Effect of RNA integrity on uniquely mapped reads in RNA-Seq

Chen, Emily A; Souaiaia, Tade; Herstein, Jennifer S; Evgrafov, Oleg V; Spitsyna, Valeria N; Rebolini, Danea F; Knowles, James A

doi:10.1186/1756-0500-7-753

Correspondence
Open access
Published: 23 October 2014

Effect of RNA integrity on uniquely mapped reads in RNA-Seq

Emily A Chen¹,
Tade Souaiaia²,
Jennifer S Herstein²,
Oleg V Evgrafov²,
Valeria N Spitsyna²,
Danea F Rebolini³ &
…
James A Knowles²

BMC Research Notes volume 7, Article number: 753 (2014) Cite this article

3210 Accesses
15 Citations
17 Altmetric
Metrics details

Abstract

Background

We examined the performance of three RNA-Sequencing library preparation protocols as a function of RNA integrity, comparing gene expressions between heat-degraded samples to their high-quality counterparts. This work is invaluable given the difficulty of obtaining high-quality RNA from tissues, particularly those from individuals with disease phenotypes.

Results

With the integrity of total RNA being a critical parameter for RNA-Sequencing analysis, degraded RNA can heavily influence the results of gene expression profiles. We discovered that gene expression read results are influenced by RNA quality when a common library construction protocol is used. These results are based on one technical experiment from a pool of 4 neural progenitor cell lines.

Conclusions

The use of alternative protocols can allow samples with a wider range of RNA qualities to be used, facilitating the investigation of disease tissues.

Discussion

Background

Adiconis et al.[1] examined the performance of five RNA-Seq sample preparation protocols when using RNA of low quality and/or quantity. This work is invaluable given the difficulty of obtaining high-quality RNA from tissues, particularly those from individuals with disease phenotypes. We have used a similar approach of evaluating the performance of RNA-Seq library preparation protocols, as a function of RNA integrity. We compared gene expression, as measured by RNA-Seq, of heat-degraded RNA samples to the expression profiles of the high-quality starting samples.

Methods and results

Specifically, 20 ug of high-quality total RNA (RIN 9.4; 2100 Bioanalyzer, Agilent Technologies Inc., Santa Clara, CA, USA) was constructed by pooling RNA extracted using a Direct-zol RNA MiniPrep kit (Zymo Research, Irvine, CA, USA) from neural progenitor cell lines made from 4 individuals [2]. This pool was heat-degraded (60 minutes at 60°C, followed by 6, 20 and 30 mins at 90°C) to RINs of 7.4, 5.3, and 4.5 [3]. RNA-Seq libraries were then made using three different protocols. 1) Poly-A RNA was purified from 1 ug of total RNA using oligo-dT beads, fragmented with divalent cations, made into cDNA and then sequencing libraries using the TruSeq RNA Sample Preparation kit v2 (RS-122-2001, Illumina Inc., San Diego, CA, USA). 2) Ribosomal RNA was removed from 1 ug of total RNA using the Ribo-Zero rRNA Removal kit (MRZH116, Epicentre Biotechnologies, Madison, WI, USA), and processed without the poly-A selection as per #1. 3) cDNA was made from 200 ng of total RNA using the Ovation RNA-Seq FFPE System (7150, NuGEN Technologies Inc., San Carlos, CA, USA), sheared to 300 bp using a Covaris S2 (500003, Covaris Inc., Woburn, MA, USA), and followed by library construction using the TruSeq DNA Sample Preparation kit v2 (FC-121-2001).

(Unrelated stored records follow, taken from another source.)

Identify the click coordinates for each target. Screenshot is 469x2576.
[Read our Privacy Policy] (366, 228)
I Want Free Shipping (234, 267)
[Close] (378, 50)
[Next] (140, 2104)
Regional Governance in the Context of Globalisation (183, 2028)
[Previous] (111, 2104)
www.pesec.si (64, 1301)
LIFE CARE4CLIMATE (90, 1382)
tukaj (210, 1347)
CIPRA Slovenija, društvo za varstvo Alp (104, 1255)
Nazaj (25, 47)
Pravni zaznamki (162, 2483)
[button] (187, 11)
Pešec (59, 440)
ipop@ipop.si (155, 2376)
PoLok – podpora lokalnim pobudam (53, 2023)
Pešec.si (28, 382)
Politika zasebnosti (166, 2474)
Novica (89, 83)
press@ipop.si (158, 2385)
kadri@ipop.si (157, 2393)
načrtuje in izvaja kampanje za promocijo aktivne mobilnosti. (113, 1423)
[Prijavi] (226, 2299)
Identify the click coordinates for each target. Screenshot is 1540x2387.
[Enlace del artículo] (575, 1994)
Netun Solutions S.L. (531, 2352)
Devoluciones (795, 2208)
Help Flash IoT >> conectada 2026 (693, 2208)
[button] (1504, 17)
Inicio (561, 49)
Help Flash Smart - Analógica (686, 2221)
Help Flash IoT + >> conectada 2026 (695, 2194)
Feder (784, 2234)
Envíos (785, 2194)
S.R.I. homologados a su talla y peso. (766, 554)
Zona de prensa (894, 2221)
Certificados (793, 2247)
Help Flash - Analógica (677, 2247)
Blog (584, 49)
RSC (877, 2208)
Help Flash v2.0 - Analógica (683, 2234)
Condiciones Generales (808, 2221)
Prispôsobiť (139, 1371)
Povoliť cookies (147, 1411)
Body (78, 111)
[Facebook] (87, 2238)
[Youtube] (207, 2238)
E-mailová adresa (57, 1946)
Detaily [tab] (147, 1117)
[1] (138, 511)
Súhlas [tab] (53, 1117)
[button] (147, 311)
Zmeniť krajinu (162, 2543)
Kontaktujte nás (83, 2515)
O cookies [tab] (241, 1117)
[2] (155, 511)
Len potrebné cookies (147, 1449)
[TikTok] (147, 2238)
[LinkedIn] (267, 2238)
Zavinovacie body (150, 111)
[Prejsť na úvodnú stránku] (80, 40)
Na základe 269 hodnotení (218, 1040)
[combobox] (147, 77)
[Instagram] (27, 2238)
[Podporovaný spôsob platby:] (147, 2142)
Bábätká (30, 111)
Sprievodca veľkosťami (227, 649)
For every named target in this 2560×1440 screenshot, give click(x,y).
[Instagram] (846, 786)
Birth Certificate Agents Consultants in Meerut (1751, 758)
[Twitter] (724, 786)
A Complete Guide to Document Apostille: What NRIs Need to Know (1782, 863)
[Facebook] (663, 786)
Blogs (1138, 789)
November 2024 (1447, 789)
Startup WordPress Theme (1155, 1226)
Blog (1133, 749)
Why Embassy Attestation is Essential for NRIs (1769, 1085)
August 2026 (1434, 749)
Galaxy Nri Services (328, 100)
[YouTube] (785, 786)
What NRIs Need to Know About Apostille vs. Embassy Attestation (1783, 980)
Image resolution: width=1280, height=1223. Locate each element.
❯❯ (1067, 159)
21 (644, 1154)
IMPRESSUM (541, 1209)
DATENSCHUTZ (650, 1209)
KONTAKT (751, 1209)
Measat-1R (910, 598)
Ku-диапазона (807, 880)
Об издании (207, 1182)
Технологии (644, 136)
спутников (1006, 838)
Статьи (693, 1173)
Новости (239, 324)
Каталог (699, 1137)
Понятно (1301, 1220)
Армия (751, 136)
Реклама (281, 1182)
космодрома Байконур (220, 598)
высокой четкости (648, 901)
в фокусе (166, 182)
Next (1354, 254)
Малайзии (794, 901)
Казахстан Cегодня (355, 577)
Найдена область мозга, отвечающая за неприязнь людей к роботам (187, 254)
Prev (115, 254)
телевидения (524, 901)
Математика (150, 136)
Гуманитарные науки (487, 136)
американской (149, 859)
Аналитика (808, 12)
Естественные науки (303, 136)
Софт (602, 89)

Each DNA library was sequenced with 4.5–60 million 100 bp single-end reads on an Illumina HiSeq2000. The reads were uniquely mapped with three or fewer mismatches using PerM [4] to GENCODE v17. For each protocol, we calculated Pearson’s pairwise correlation coefficients (denoted by the letter R) between the degraded and high-quality sample across the HUGO genes which contained at least one read alignment in either sample. R was calculated and depicted in Figure 1 by taking the log of (reads plus an offset of 1). All three protocols performed well at RIN 7.4 (R = 0.958 to 0.984, s.e. = 0.001 to 0.002) (Figure 1, Table 1). However, as RNA quality decreased (RINs 5.3 and 4.5), protocol #1 produced data with lower correlations of gene expression to the intact sample (R = 0.533 and 0.366, s.e. =0.005). In contrast, both protocols #2 and #3 performed relatively well as RNA quality decreased (R = 0.951 to 0.967, s.e. = 0.002), with protocol #3 performing slightly better. For each RIN quality, we calculated R between the reads from each pair of protocols. The reads from the two best methods (Protocol #2 and Protocol #3) maintained high correlations regardless of decreased sample quality (R = 0.845 to 0.879, s.e. = 0.003). For Protocol #1, there was a drop in read correlation to both Protocol #2 and Protocol #3 as RIN decreased (Figure 2).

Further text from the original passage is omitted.